Summary of this case from Ross v. United StatesOpinion
No. 270, Docket 20984.
May 25, 1948.
Appeal from the District Court of the United States for the Southern District of New York.
Albert Ralph Petti was convicted of conspiracy to transport stolen securities in interstate commerce in violation of 18 U.S.C.A. § 418a, and he appeals.
Judgment affirmed.
Halle Halle, of New York City (Edward Halle, of New York City, of counsel), for appellant.
John F.X. McGohey, U.S. Atty., of New York City (Bruno Schachner, Asst. U.S. Atty., of new York City of counsel), for appellee.
Before L. HAND, SWAN and CLARK, Circuit Judges.

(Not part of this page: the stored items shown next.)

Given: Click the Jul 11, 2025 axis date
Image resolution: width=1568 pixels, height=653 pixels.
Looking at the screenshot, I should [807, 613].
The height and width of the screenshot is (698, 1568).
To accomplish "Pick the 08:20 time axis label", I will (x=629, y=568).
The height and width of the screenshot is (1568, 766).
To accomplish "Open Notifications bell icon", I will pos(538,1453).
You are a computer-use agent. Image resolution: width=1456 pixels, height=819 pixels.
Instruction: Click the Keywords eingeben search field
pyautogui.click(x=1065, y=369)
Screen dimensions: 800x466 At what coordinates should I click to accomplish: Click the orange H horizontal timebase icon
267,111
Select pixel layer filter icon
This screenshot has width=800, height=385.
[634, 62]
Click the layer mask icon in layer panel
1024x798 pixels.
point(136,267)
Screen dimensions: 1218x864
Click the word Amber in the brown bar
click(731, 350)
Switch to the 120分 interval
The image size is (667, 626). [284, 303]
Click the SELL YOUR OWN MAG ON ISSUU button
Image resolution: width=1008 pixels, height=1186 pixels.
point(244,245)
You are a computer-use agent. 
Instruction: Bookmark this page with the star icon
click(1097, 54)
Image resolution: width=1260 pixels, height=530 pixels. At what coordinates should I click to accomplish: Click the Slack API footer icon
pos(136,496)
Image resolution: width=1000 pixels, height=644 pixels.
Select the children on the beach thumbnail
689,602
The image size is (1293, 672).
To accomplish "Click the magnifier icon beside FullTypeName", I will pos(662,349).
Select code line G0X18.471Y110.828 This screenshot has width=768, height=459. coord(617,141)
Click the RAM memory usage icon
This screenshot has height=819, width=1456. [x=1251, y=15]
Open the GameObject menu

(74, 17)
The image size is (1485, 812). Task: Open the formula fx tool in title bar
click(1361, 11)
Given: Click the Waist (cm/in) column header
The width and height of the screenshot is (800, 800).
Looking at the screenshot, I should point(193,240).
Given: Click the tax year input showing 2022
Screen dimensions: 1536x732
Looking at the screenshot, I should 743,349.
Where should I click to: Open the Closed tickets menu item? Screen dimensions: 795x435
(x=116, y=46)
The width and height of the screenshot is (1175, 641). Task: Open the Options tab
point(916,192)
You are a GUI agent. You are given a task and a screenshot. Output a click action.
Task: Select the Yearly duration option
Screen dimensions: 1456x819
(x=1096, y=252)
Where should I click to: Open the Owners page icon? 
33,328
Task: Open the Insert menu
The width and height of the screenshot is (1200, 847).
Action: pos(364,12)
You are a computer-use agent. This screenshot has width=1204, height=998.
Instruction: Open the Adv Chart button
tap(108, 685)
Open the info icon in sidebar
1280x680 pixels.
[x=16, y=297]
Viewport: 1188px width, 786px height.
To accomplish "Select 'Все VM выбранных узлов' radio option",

The appellant was arrested in his hotel room in New York City on charges having no relation to the crime of which he was later convicted, namely, conspiracy to transport securities in violation of the National Stolen Property Act, 18 U.S.C.A. § 418a. After his arrest the arresting officers searched his room and found in a suit case traveler's checks of the face value of $5400, which had been stolen from the office of the American Express Company in Atlantic City, N.J. One of the thieves had left these traveler's checks with the appellant's co-conspirator, Rosenberg. The latter testified as a witness for the prosecution that he delivered the traveler's checks to the appellant in New Jersey and the appellant promised to see what he could do to dispose of them. The jury acquitted the appellant on a count charging the substantive offense of transportation, but convicted him on a count charging conspiracy to transport. His appeal raises two interesting questions: the first involves the legality of the search by which the traveler's checks were discovered, and the second concerns whether the checks were "securities" of the value of at least $5,000.
Section 418a of Title 18 makes criminal a conspiracy to violate any provision of sections 413-419 of Title 18.
Section 415 provides that "Whoever shall transport or cause to be transported in interstate * * * commerce any * * * securities * * * of the value of $5,000 or more theretofore stolen * * * knowing the same to have been so stolen * * * shall be punished by a fine * * * or by imprisonment * * or both * * *."
Section 414(b) provides that "The term `securities' shall include any note * * traveler's check, * * * evidence of indebtedness * * * or, in general, any instrument commonly known as a `security' * * * or any forged, counterfeited, or spurious representation of any of the foregoing."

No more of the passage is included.